What is asked:
Reproduce word for word everything from "Boehlke then watched" down to "what I mean?" in the article about the rehearsal below.

Extract to read:
Bain Boehlke had dressed up for rehearsal. A TV crew would be getting footage of the Jungle Theater founder as he directed an afternoon rehearsal of "Waiting for Godot" and as the crew tested sound levels, Boehlke sat quietly, reading "The Dramatic Notebooks of Samuel Beckett."

"Do you want us to overact for the cameras?" Allen Hamilton asked the director.

"I don't think there's any room left to overact," Boehlke deadpanned.

Boehlke then watched his cast -- Hamilton, Jim Lichtscheidl, Nathan Keepers and Charles Schuminski -- walk through the first act of Beckett's classic work on human relationships. He wrote just a few notes and never spoke.

The act ended and Boehlke offered his thoughts, beginning with the script's first beat.

"I think he has a stone in his shoe," he said about the moment when Keepers' Estragon winces while trying to pull off a shoe. "I think he has a stone in his shoe. You know, I had a stone in my shoe last week and I was in a place where I couldn't take the shoe off. I was in a store and I couldn't get to it. It stayed in there. You know what I mean?

"Now, the opening scene," Boehlke continued. "This first scene is more available than we think. This opening section has air in it. That's a consideration, but not a deep consideration. These are not mental things."

Data shown:
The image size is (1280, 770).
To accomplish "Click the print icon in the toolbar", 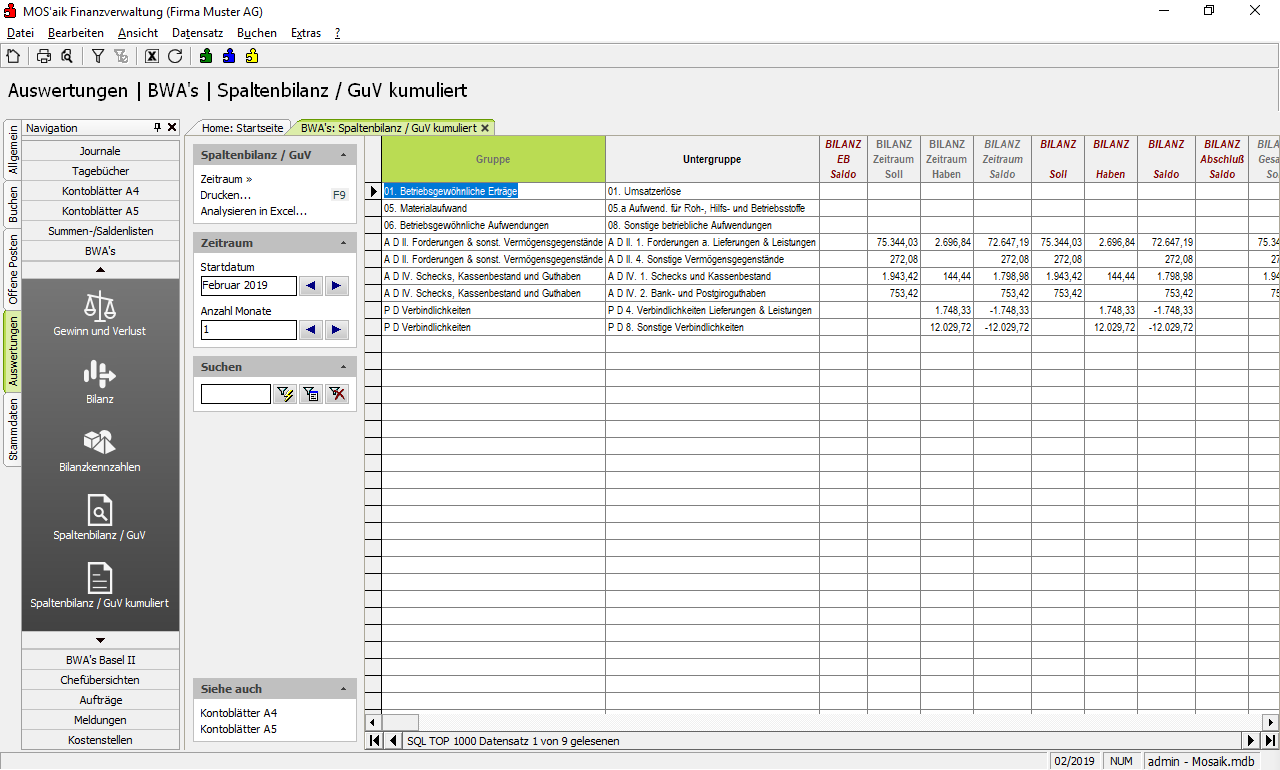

Solved problem:
Boehlke then watched his cast -- Hamilton, Jim Lichtscheidl, Nathan Keepers and Charles Schuminski -- walk through the first act of Beckett's classic work on human relationships. He wrote just a few notes and never spoke.

The act ended and Boehlke offered his thoughts, beginning with the script's first beat.

"I think he has a stone in his shoe," he said about the moment when Keepers' Estragon winces while trying to pull off a shoe. "I think he has a stone in his shoe. You know, I had a stone in my shoe last week and I was in a place where I couldn't take the shoe off. I was in a store and I couldn't get to it. It stayed in there. You know what I mean?